━━━━━ PROVIDED INFORMATION ━━━━━

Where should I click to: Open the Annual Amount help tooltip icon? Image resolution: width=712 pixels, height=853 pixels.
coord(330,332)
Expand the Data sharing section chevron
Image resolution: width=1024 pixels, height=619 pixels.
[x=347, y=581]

━━━━━

DIRECTIONS FOR THIS TASK
Could you give all of the data above as a numbered list, one line per item, with any blank lines left out?

REPLY TO THE EXERCISE
1. Where should I click to: Open the Annual Amount help tooltip icon? Image resolution: width=712 pixels, height=853 pixels.
2. coord(330,332)
3. Expand the Data sharing section chevron
4. Image resolution: width=1024 pixels, height=619 pixels.
5. [x=347, y=581]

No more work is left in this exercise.